Saturday
Jan. 16, 1999
The Light of Other Days
Poem: Thomas Moore (1779-1852), "The Light of Other Days."
It was on this day in 1944 during WWII that GENERAL DWIGHT D. EISENHOWER took over command of all the Allied Forces in Europe. His first move was to head to London and plan D-Day. Six months later, June 4, 1944, he sent a million men and 4,000 ships across the English Channel to begin the invasion of Europe.
It's mezzo-soprano MARILYN HORNE's birthday, born in Bradford, Pennsylvania, 1934. She broke into singing in 1954 by dubbing the vocals for Dorothy Dandridge in the movie Carmen Jones; the same year she made her opera debut in Los Angeles in The Bartered Bride.

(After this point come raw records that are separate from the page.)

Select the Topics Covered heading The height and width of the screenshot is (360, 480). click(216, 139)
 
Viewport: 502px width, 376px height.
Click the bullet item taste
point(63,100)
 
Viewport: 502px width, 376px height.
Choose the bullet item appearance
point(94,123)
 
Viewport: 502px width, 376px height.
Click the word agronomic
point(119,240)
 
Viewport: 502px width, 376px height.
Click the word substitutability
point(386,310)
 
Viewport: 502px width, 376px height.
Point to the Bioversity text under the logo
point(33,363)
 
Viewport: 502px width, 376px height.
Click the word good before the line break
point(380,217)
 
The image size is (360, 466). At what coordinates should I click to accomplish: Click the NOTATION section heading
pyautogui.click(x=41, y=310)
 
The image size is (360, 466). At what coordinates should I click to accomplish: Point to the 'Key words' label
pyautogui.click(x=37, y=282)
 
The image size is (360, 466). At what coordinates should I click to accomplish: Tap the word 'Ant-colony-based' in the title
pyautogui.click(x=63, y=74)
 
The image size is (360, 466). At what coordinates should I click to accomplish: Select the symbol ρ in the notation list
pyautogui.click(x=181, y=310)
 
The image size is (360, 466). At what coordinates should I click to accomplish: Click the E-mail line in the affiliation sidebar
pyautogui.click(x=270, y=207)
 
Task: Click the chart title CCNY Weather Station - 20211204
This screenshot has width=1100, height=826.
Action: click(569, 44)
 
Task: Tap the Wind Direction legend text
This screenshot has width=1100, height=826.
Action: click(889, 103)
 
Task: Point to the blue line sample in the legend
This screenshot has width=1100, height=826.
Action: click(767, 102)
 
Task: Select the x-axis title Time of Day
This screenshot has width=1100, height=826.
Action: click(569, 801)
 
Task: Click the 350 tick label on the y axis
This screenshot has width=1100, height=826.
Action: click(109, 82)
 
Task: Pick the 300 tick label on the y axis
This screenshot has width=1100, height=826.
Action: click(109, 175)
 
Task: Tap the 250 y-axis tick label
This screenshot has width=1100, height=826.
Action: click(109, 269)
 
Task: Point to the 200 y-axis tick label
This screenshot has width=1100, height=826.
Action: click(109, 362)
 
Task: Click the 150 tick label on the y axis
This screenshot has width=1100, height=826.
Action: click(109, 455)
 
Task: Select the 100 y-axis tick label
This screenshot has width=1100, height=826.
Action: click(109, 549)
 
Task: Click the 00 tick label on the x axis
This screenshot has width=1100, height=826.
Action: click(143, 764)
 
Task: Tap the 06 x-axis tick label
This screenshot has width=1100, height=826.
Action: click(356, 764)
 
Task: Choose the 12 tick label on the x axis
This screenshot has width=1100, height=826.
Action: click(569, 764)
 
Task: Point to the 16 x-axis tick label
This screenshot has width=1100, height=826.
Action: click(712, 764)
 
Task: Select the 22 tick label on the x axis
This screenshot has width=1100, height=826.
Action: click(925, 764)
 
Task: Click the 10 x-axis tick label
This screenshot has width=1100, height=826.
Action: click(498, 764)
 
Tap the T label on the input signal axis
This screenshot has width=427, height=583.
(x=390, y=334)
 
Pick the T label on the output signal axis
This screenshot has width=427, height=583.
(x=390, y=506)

It's zoologist DIANE FOSSEY's birthday, Fairfax, California, 1932. When she was in her early 30s she went to East Africa and met archeologist Dr. Louis Leakey, who inspired her to research apes and gorillas. In 1967 she set up camp in Rwanda to study mountain gorillas. At that time, mountain gorilla numbers had dwindled due to poaching to about 250. Through Fossey's efforts, particularly the publication of her 1982 book Gorillas in the Mist, there are now about 650 in the wild. Fossey was killed in her cabin in Rwanda in December, 1985, and the crime is still unsolved.
It's the birthday of the Canadian poet ROBERT WILLIAM SERVICE, born 125 years ago in 1874, Lancashire, England, but who settled in the Canadian Yukon in his 20s and wrote frontier poems like, "The Cremation of Sam McGee," and "The Shooting of Dan McGrew."